Dans cet ouvrage inaugural, Nadia Okoumassoun propose une analyse fouillée du parcours de Romuald Wadagni, actuel chancelier des finances et figure centrale de la gouvernance économique béninoise. À travers une approche à la fois descriptive et analytique, l’essai met en exergue le rôle déterminant joué par l’homme d’État dans la mobilisation des ressources publiques, la consolidation budgétaire et les transformations économiques observées au Bénin au cours de la dernière décennie. Au-delà du bilan technocratique, le livre explore les ressorts politiques ayant conduit à la désignation de Romuald Wadagni comme candidat à l’élection présidentielle de 2026, offrant ainsi une réflexion sur les mécanismes de prise de décision au sommet de l’État et sur la recomposition des élites dirigeantes. L’ouvrage se veut, selon son autrice, une contribution à la mémoire politique contemporaine et à la compréhension des dynamiques de pouvoir en cours.

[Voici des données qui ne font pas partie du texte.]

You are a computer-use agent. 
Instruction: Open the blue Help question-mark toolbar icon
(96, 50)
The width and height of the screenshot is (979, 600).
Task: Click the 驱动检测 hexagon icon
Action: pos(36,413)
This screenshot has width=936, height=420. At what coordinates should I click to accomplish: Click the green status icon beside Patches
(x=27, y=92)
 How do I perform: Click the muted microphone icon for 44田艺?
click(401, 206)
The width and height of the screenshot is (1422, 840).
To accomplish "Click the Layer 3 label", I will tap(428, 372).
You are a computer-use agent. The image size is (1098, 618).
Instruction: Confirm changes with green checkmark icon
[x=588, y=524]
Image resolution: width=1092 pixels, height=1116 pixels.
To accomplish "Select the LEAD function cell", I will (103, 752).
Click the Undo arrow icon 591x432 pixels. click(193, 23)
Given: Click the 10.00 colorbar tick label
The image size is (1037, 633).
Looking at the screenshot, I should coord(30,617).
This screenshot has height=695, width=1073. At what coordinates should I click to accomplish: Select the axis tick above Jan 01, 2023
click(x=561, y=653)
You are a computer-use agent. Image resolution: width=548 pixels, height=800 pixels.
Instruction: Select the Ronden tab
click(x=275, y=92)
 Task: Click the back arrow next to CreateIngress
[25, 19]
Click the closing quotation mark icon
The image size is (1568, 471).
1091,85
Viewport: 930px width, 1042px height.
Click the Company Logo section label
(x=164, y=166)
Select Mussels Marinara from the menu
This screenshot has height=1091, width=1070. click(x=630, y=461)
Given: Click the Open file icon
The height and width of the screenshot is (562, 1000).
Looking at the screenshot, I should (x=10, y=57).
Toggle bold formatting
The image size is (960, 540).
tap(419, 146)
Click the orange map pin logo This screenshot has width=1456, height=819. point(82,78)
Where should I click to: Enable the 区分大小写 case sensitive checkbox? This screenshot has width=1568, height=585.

Prenant la parole au pupitre pour présenter l’autrice, Laurent Zomaï a livré une intervention remarquée. Saluant « une femme engagée et déterminée », il a loué le courage intellectuel de Nadia Okoumassoun, qui, selon lui, « ose prendre la plume pour éclairer son époque ». Dans un appel solennel à la jeunesse, il a invité les jeunes béninois à devenir « une jeunesse de défi, consciente de ses responsabilités et prête à s’impliquer dans le débat public par la pensée et par l’action ».
Par cette publication, Nadia Okoumassoun s’inscrit dans la tradition des essais politiques qui interrogent les figures de pouvoir à l’aune de l’histoire immédiate. Le succès d’affluence et la qualité des interventions ont conféré à ce lancement l’allure d’un véritable moment de convergence entre littérature, politique et engagement citoyen, où la plume s’est affirmée comme un instrument d’analyse, mais aussi comme un levier d’influence dans le débat national.